Ben-Jen's 'Gigli': Stinker of Summer
The movie -- which marks the real-life couple's first on-screen pairing -- opened to derisive reviews and disappointing business this weekend, bringing in only $3.8 million and landing at No. 7 on the Friday-Sunday Top 10 list, according to studio estimates.
Actually, "derisive" and "disappointing" are kind adjectives, considering the reaction to the picture, in which Affleck plays a small-time mobster and Lopez plays a midriff-baring lesbian crook.
So low was the turnout for the picture that The New York Times headlined its story: "J.Lo and Affleck Finally Get Some Privacy."

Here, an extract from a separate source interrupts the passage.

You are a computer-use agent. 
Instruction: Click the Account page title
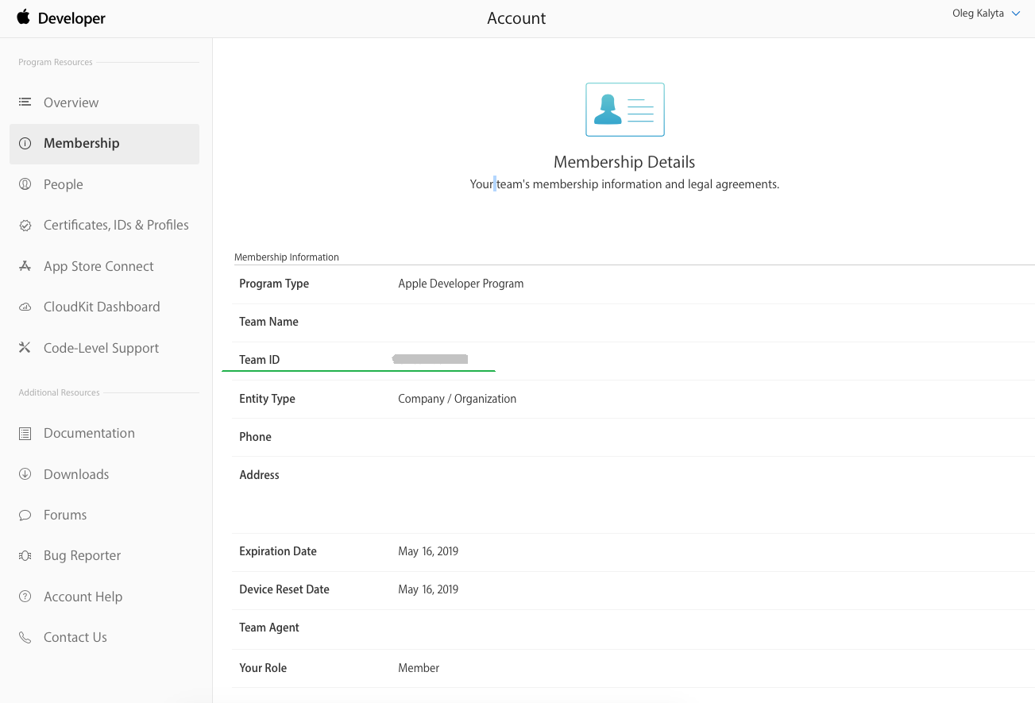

The Times reports that the film is not likely to recoup its $54 million cost, and the next Ben-Jen vehicle, "Jersey Girl," has seen its release date pushed back from later this year to the beginning of next year. Analysts credit the move as a means to distance "Jersey Girl" from "Gigli."
Assessing the disaster, Tom Sherak, a principal at the film's producer, Revolution Studios, tells Reuters: "We couldn't separate the movie from their real lives. You don't look at them as actors in this movie. You look at them as Jen and Ben."
And critics just didn't like looking at them, at least not in this vehicle, written and directed by Martin Brest ("Meet Joe Black").
A "hopelessly misconceived exercise in celebrity self-worship," wailed The Times, while The Washington Post called it "enervated, torpid, slack, dreary and, oh yes, nasty, brutish and long."
Still, the trade paper Variety was kind, saying "Gigli" was "a silly but enjoyably written and performed romantic comedy."